EXERCISE AIM: An unchanged copy of all the lines below is expected, and it should contain no pictures.

=== Section Start ===

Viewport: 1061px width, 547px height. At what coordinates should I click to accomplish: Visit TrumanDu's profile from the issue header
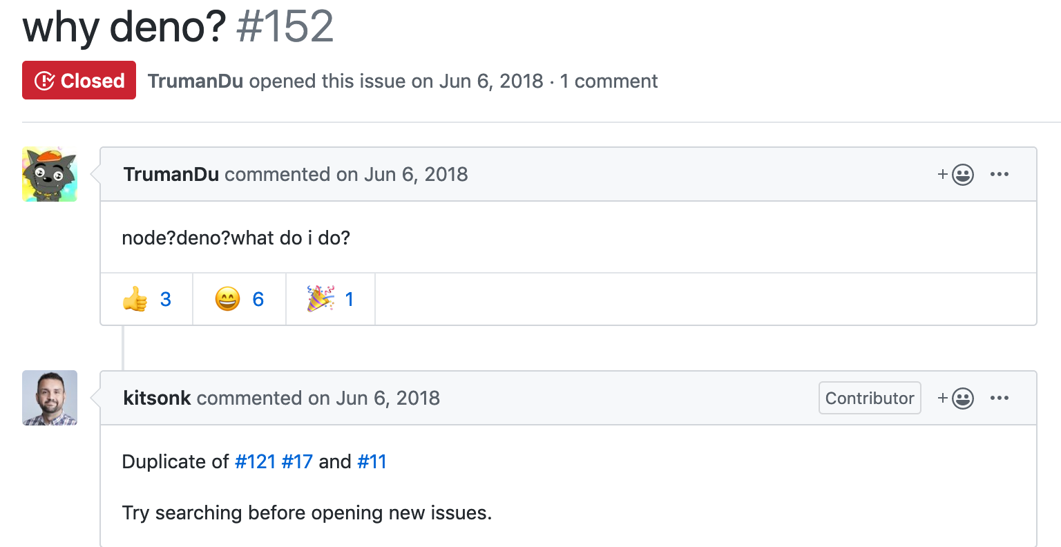[195, 81]
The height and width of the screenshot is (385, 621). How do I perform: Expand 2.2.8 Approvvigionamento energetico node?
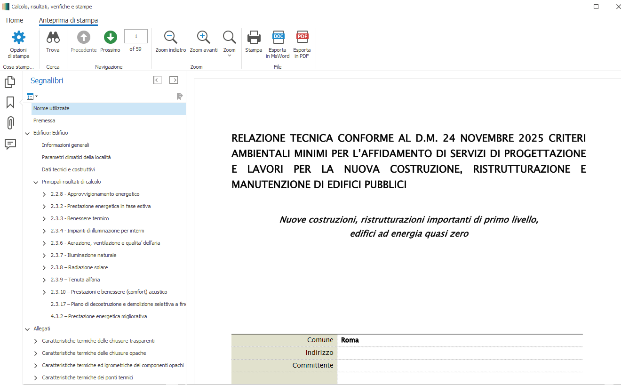click(44, 194)
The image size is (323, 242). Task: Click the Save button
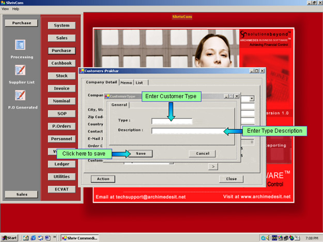pyautogui.click(x=141, y=153)
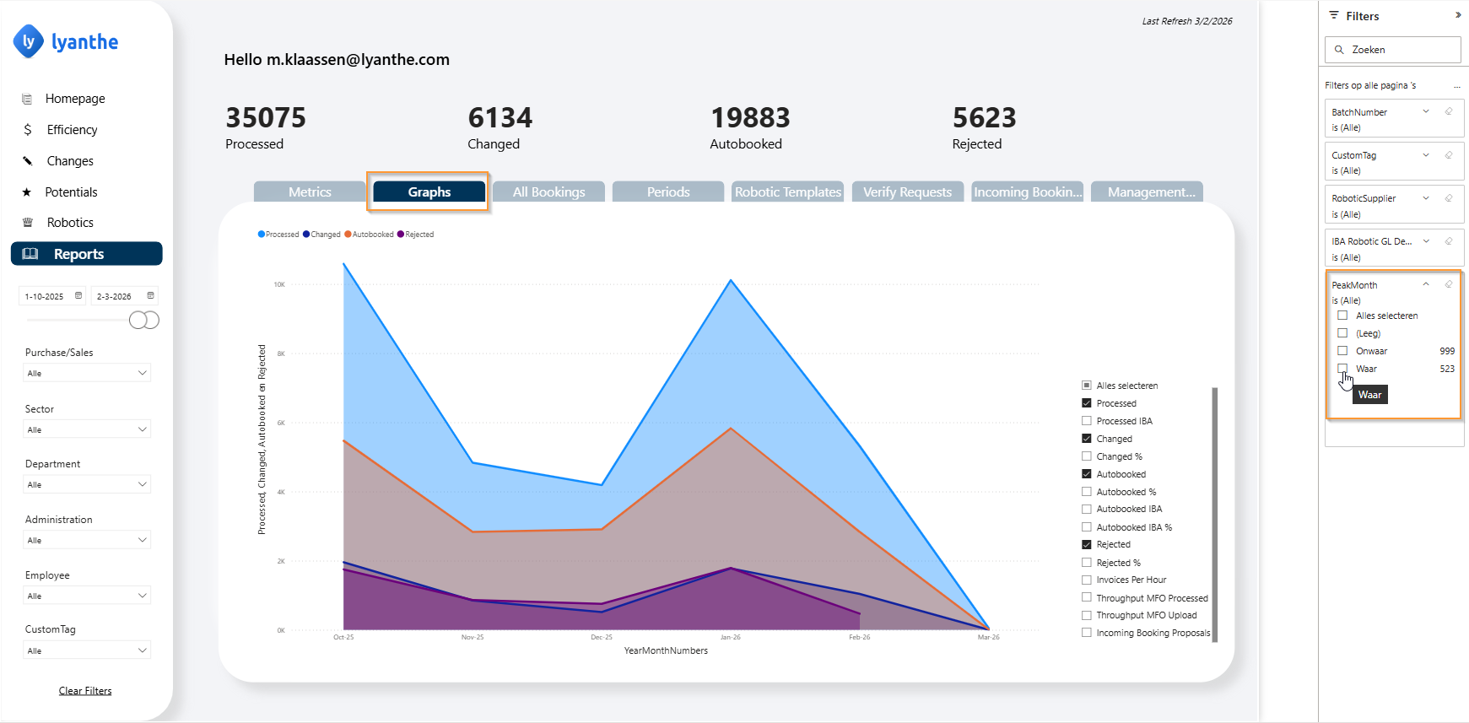Screen dimensions: 1469x723
Task: Click the star icon beside Potentials
Action: tap(27, 192)
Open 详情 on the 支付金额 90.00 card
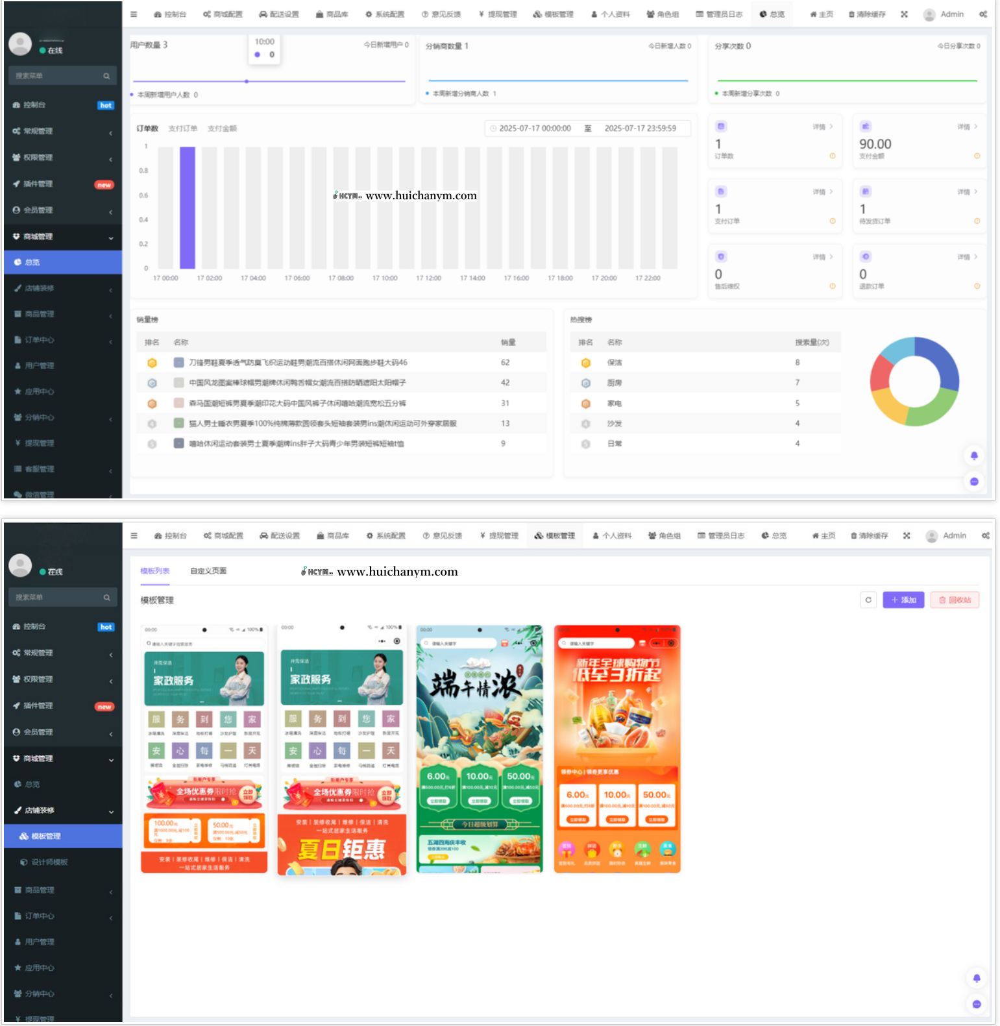 tap(967, 127)
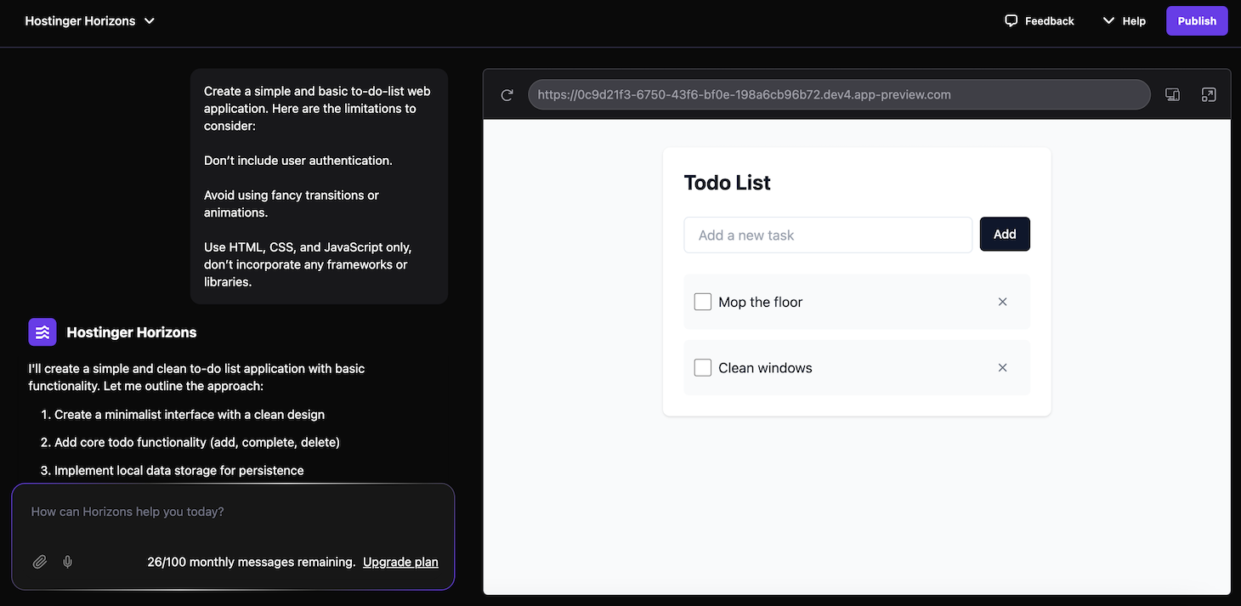Click the paperclip attach file icon

pyautogui.click(x=40, y=562)
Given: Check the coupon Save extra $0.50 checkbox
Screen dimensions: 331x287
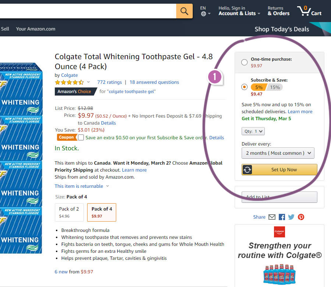Looking at the screenshot, I should coord(81,137).
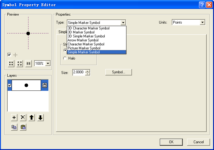Add a new symbol layer
214x150 pixels.
point(14,117)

=== Section End ===

ANSWER FOR THIS EXERCISE:
Viewport: 1061px width, 547px height. At what coordinates should I click to accomplish: Visit TrumanDu's profile from the issue header
[195, 81]
The height and width of the screenshot is (385, 621). How do I perform: Expand 2.2.8 Approvvigionamento energetico node?
click(44, 194)
The image size is (323, 242). Task: Click the Save button
pyautogui.click(x=141, y=153)
Screen dimensions: 1469x723
Task: Click the star icon beside Potentials
Action: tap(27, 192)
Open 详情 on the 支付金额 90.00 card
 tap(967, 127)
Click the paperclip attach file icon

pyautogui.click(x=40, y=562)
Given: Check the coupon Save extra $0.50 checkbox
Screen dimensions: 331x287
Looking at the screenshot, I should coord(81,137).
Add a new symbol layer
214x150 pixels.
point(14,117)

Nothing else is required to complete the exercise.